Ce n’est pas la première fois que le Celtique fait l’objet d’une fermeture administrative. Comme le rappelle la préfecture, l’incident du 16 novembre est survenu moins de cinq mois après une précédente sanction. L’établissement avait déjà été contraint de baisser le rideau du 27 juillet au 10 août 2024 pour des faits similaires de trouble à l’ordre public.

Un précédent incident avait eu lieu le 21 mai 2024, lorsque les gendarmes étaient intervenus en début de soirée après une altercation entre le patron et des clients. Placé en cellule de dégrisement, Jérémy Piot avait ensuite été placé en garde à vue avant d’être relâché par le parquet de Bourges, le temps des investigations.

Son passif judiciaire ne s’arrête pas là.

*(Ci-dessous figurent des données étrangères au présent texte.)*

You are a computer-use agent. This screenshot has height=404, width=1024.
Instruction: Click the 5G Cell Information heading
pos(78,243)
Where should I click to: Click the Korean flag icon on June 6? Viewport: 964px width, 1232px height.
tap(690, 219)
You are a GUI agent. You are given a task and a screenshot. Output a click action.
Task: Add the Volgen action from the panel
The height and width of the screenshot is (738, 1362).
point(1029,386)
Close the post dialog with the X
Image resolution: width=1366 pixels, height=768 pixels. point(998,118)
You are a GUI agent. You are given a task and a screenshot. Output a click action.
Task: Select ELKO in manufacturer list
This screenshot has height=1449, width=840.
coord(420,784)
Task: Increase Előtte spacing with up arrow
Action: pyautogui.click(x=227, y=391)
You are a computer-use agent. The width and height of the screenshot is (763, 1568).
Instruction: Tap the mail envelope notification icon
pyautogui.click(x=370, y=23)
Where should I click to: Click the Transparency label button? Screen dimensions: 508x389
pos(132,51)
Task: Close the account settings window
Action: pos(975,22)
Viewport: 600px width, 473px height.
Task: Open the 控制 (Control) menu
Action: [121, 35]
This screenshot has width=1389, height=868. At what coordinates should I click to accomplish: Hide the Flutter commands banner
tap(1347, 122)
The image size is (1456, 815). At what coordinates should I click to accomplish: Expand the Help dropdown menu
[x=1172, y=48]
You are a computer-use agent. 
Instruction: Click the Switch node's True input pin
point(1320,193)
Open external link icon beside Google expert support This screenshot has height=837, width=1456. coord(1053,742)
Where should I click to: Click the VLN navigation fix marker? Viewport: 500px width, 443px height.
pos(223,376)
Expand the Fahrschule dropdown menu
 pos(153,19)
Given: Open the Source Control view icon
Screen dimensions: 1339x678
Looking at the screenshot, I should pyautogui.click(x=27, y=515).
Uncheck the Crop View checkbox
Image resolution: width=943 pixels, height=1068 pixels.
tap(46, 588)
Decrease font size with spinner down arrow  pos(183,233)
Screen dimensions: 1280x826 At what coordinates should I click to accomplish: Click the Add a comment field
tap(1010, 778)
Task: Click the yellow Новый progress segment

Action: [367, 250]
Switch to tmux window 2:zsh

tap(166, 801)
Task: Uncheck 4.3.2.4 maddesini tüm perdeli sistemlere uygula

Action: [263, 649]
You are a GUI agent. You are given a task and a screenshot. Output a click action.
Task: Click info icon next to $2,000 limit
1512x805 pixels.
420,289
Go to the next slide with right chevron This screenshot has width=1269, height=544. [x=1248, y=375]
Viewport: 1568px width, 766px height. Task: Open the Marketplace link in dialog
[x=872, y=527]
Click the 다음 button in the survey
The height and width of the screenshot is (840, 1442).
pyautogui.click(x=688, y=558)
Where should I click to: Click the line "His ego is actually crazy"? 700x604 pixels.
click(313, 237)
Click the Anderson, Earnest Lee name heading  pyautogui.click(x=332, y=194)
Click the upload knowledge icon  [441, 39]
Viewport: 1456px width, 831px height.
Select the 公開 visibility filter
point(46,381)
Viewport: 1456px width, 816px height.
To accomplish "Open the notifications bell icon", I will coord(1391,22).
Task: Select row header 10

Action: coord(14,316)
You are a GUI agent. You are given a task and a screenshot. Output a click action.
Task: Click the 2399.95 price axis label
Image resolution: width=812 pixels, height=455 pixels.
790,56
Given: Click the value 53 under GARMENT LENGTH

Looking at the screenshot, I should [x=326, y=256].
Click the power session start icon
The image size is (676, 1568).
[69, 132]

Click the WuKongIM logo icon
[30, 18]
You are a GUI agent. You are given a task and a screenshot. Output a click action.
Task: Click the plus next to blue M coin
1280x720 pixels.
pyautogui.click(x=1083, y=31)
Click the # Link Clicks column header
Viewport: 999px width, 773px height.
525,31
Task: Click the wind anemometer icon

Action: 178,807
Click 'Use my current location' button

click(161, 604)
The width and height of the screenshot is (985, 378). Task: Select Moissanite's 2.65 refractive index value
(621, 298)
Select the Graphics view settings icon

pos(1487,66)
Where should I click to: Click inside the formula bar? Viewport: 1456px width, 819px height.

En avril 2023, le gérant avait été condamné à une peine de 70 jours-amende à 10 euros, soit un total de 700 euros, pour « dénonciation mensongère entraînant des recherches inutiles, menace de crime et délit sur les gendarmes, et rébellion ». Selon les informations relayées par Le Berry Républicain, il lui était reproché d’avoir, alors qu’il était fortement alcoolisé, déclenché plusieurs alertes via son système de télésurveillance pour signaler un faux braquage, provoquant ainsi le déplacement des forces de l’ordre.